In a few days, I turn 70 and enter my 8th decade! It’s hard for me to believe - I certainly don’t feel that old. But the fact is that I’m closing in on that final change which awaits us all. Oddly, it isn’t particularly threatening. I have been a senior-citizen for five years now and I’ve become accustomed to retirement and it’s relaxed reflection of the paths traveled on..

But this winter has been a bit distracting - a winter season in the winter of my life. Hence, I have let almost two months go by without an update for the first time since I began these LJ scratchings in 2001, first as “tomcan” and, for the past year, as ‘cool-moose’. But springtime is upon us and I’m stimulated by new energy - perhaps caused by the thought of a clan-gathering for my birthday. The family doesn’t think I know about it, but there’s a party planned in about a week with me - as husband, brother, dad and granddad - as the center of attraction. And I will love the attention, of course.

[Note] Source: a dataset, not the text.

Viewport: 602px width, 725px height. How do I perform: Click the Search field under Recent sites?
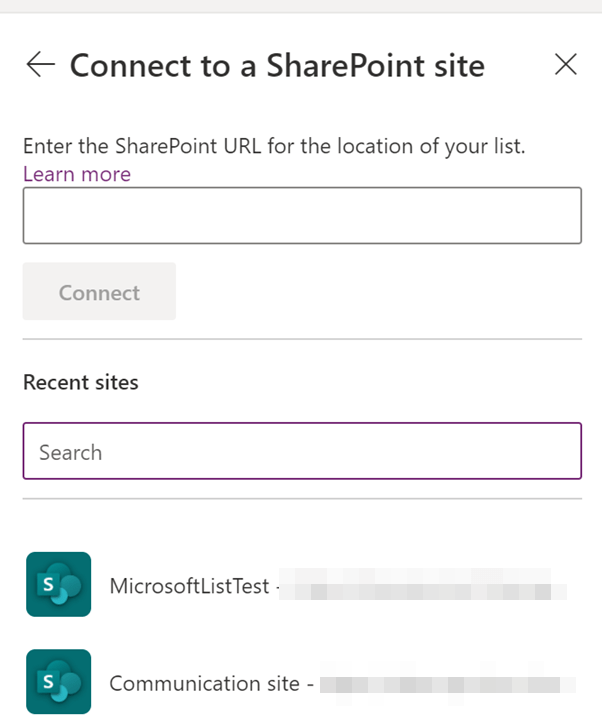click(x=302, y=452)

A month later, my older son is traveling with me to my ‘other home’ - his birthday gift to me is a trip to Chile. Peter hasn’t been there with me before as he was busy in grad school in France and ‘careering’ in New York during the late 80’s and the 90’s when I spent so much time in Santiago. Sandra and Geoffrey (my younger son) have walked along the Alameda and traveled in the Andes with me and now I get to show Peter the wonderful country that captured my mind and heart twenty years ago.

Just as I have a ‘southern home’ in Chile, I have a ‘southern family’ as well. There are two little guys named ‘Tomas’ down there - sons of my borrowed sons, Patricio and Antonio. And Fernanda and Donna-Diane, their daughters. There will be a reunion with a bunch of the kids (now young men and women) from the Hogar Santa Cruz, who adopted me as their ‘Gringo-Tio’ in those exciting years just after Pinochet was replaced. The fact that the old bastard is dead now provides us with yet another reason for a celebration.

I’ll be seeing old business and engineering friends, some political acquaintances (a Senador, an Ambassdador, maybe even a former Presidente) and some musicians from the ‘nueva cancion’ era - Inti-Illimani, among others. I thought I might post some pictures of me with some impressive government people - but, when I think about it, the most important people I spent time with in Chile were the beautiful children at our Hogar.



I’ll be meeting with them in May - now grown, and with six children of their own these days.

According to the late psychologist Erik Erikson, the hallmark of successful late-life development can be encapsulated in the understanding, "I am what survives of me.”